Tasks and exercises
• A. According to the quilt pattern roundtable post, who will post on Friday, February 12th, and on what subject?
• B. In the quilt pattern roundtable post, why does Amy of 13 Spools always list her patterns for "confident beginners" or higher?

(Beginning of Exercise passage)

Wednesday, February 10, 2016

PWS- How to Write a Quilt Pattern - Roundtable Topic 4 - General Pattern Writing

Topic IV - General Pattern Writing - Round Table Discussion

On Monday I covered Topic IV, I discussed some general pattern writing guidelines such as figuring out your audience, building a library of block instructions, and building consistency within the pattern. 

In this round table discussion, I picked the guest designers' brains on their thoughts on general pattern writing.

Tomorrow (Thursday, Feb 11th), Lorna from Sew Fresh Quilts will be posting on her perspective and evolution as a pattern designer.

Friday, (Feb 12th), Soma from Whims and Fancies will be posting about why she paper pieces.  

When writing patterns, what are some assumptions you make (about the skill level of the quilter, what materials are standard, etc)?

Amy of 13 Spools - Ugh, I’d like to assume everything! Lol. I always list patterns for “confident beginners” or something higher, because if someone has never once sat down at a sewing machine, well….they won’t know how to thread a needle or sew a quarter-inch seam or...anything.

I always assume that my quilters have the following: sewing machine, thread, needles, scissors, cutting mat, rotary cutter, iron, pencils, paper - all those basics, and a few I’m probably missing. A friend, a stiff drink, and a seam ripper might also be necessary, but I don’t mention those ;) Anything else, I try to include in the materials list.

Soma of Whims and Fancies - Other than custom pattern projects, I mainly write patterns for my own use, I typically don’t write them with selling in mind. I like to make it as easy as possible for anyone to sew from any given pattern. That includes myself.

Due to extra details, some patterns are more complex than others, but I have had beginners make wonderful, finished blocks from my complex patterns.

(End of Exercise passage)
(Beginning of Provided material)

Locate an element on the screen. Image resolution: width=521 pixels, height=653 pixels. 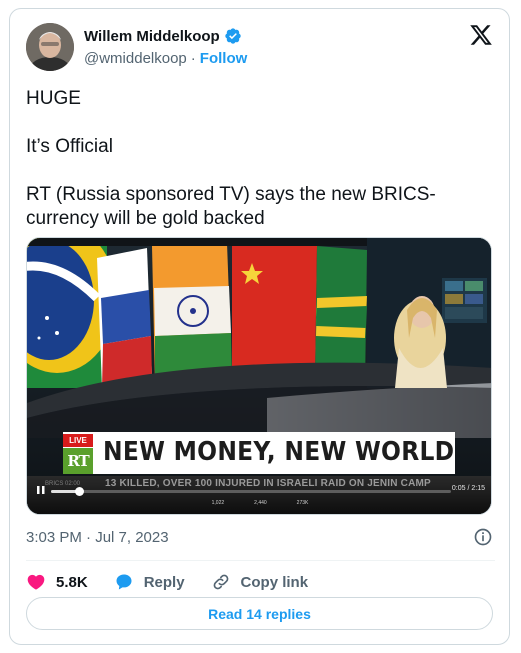
video-stats-row: 1,022 2,440 273K is located at coordinates (259, 503).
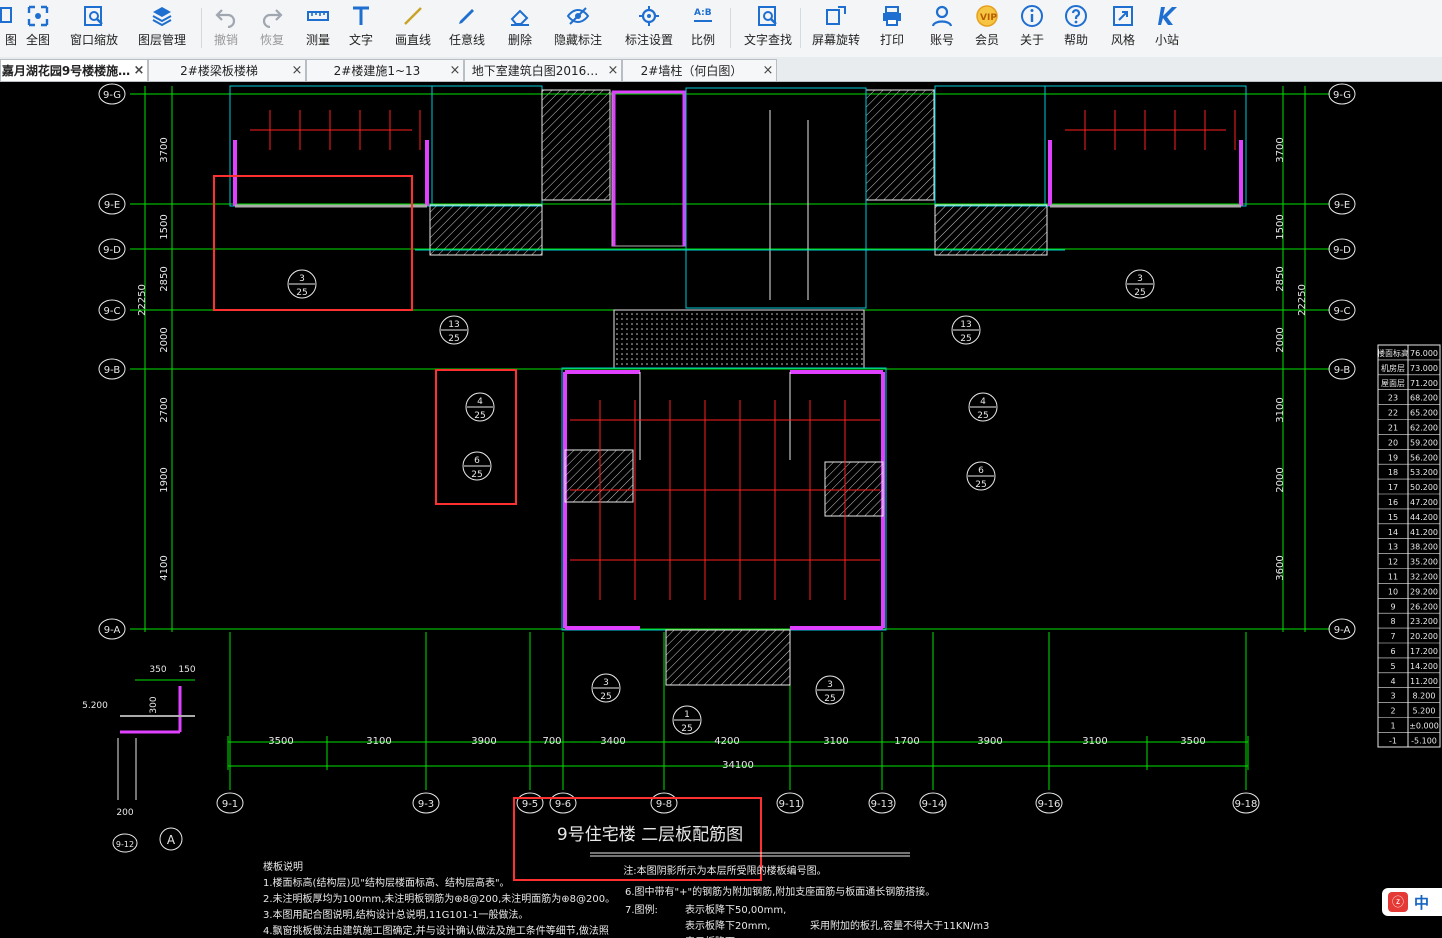 This screenshot has width=1442, height=938. I want to click on dimension-text: 3400, so click(612, 742).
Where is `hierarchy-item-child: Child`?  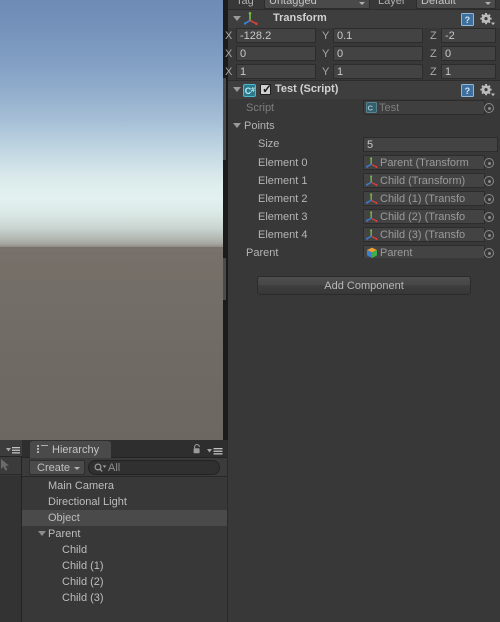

(End of Provided material)

Outputs by task
• A. Soma from Whims and Fancies will post about why she paper pieces.

• B. Someone who has never sat down at a sewing machine won't know how to thread a needle, sew a quarter-inch seam, or do anything else. So she aims her patterns at quilters with at least some experience.